Albayrak’ın, “Türkiye ekonomisi kötüye gidiyor diyenler teröristtir” dediğini ifade eden İsmail Tatlıoğlu, “Bu açıklamayı şiddetle kınıyor ve reddediyoruz. Bütçenin hedef ve sonuçları ortada iken böyle bir tanımlamayı yapmak bizzat yetersizliğin ifadesidir. 2019 yılı için büyüme hedefi 2,3 olarak açıklanmıştı ama gerçekleşen sıfıra yakın bir rakam. Bu veri yetersizliğin açık göstergesidir” diye konuştu.
“Bu bütçenin bir vizyonu yok, Türkiye’yi nereye götürüyor belli değil”
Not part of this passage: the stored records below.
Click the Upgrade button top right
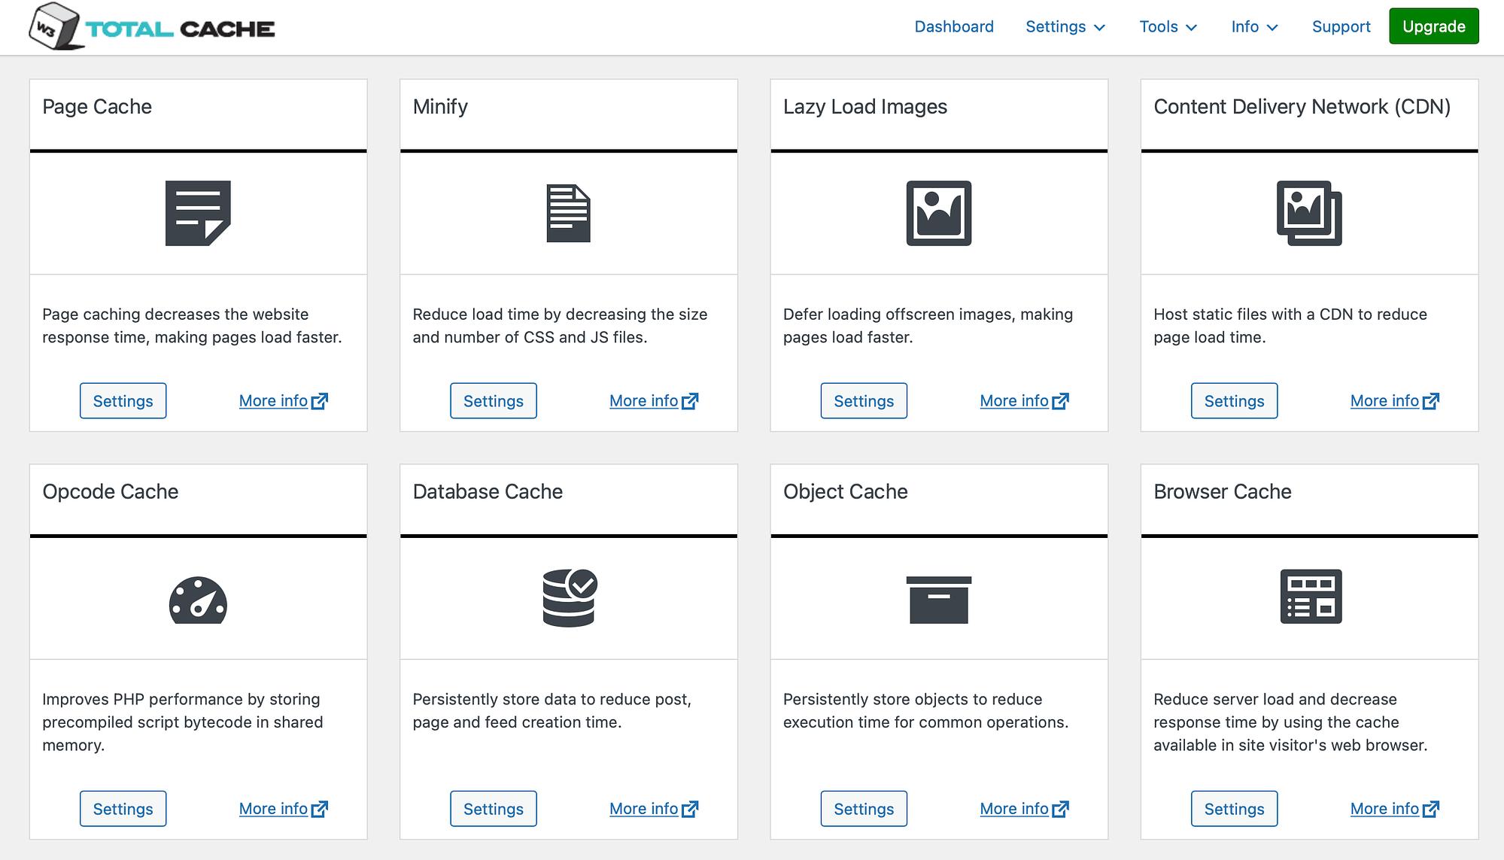 [x=1434, y=27]
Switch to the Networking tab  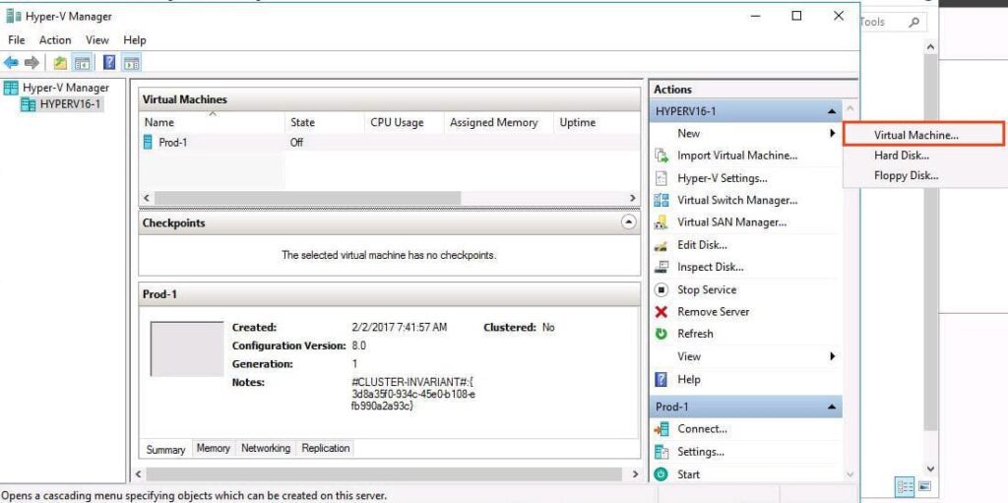click(x=266, y=448)
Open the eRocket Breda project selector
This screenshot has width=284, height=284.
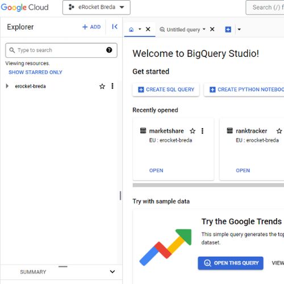pos(97,7)
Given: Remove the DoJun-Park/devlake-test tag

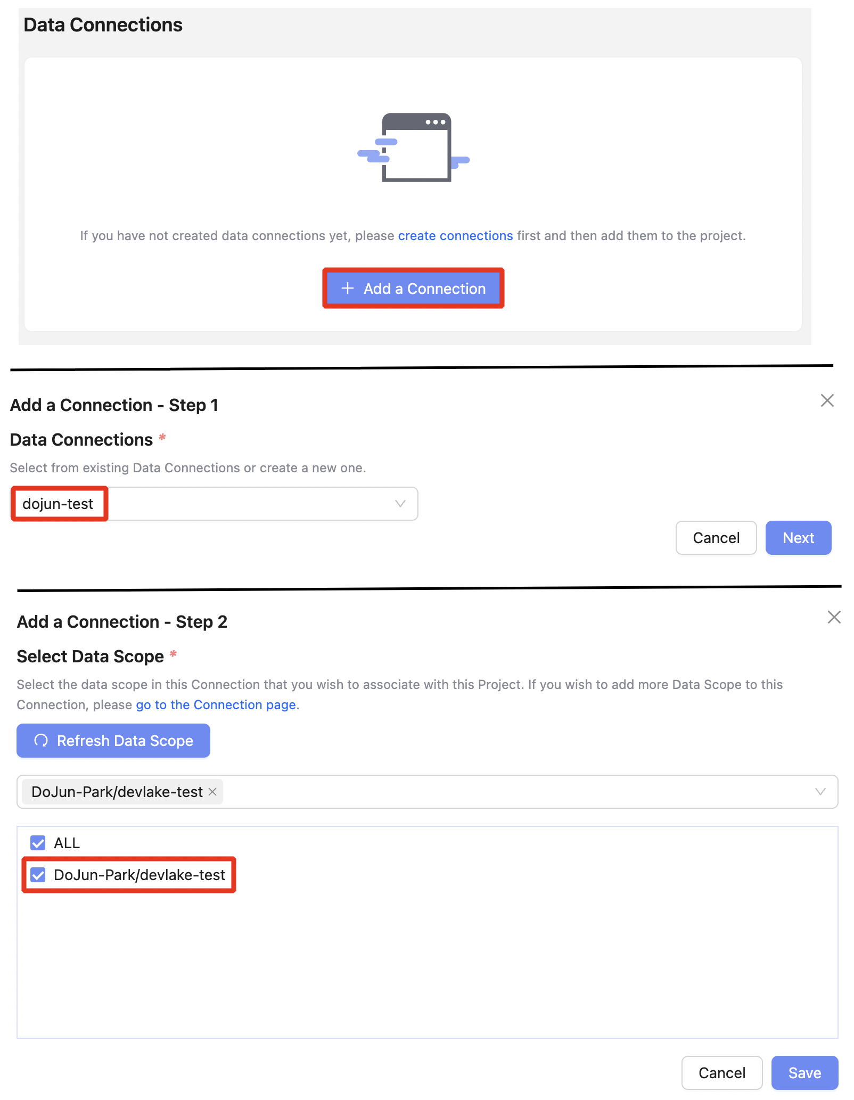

2020 yılı bütçesinde de hedefler ve sonuçlar arasında bir tutarsızlık olduğunu öne süren Tatlıoğlu, şunları söyledi:
“2020 yılında da 2019 yılına benzer bir durum yaşanacaktır. Sorunlarımız yığılarak artmaktadır. Ciddi bir borç ihtiyacı ortaya çıkacaktır. Cumhurbaşkanı Sayın Erdoğan’a 70 milyar lira borçlanma yetkisi verilmesi geleceğe dönük bir işarettir. Bu bütçenin bir vizyonu yok, Türkiye’yi nereye götürüyor, belli değil. Sanayiciye, çiftçiye, girişimciye, sabit ve orta gelirliye daha iyi bir Türkiye vadetmiyor. Türkiye’de yapısal tıkanma var. Bu tıkanmanın açılması için siyasal iklimin değişmesi gerekir. Bunun için de yapısal reformlara ihtiyaç var. Cumhurbaşkancı sistemin bütün alanları aşağıya çektiği bir süreci yaşıyoruz. Türkiye, inşallah siyasal iklimin değişmesiyle yeni bir hikâye yazacaktır”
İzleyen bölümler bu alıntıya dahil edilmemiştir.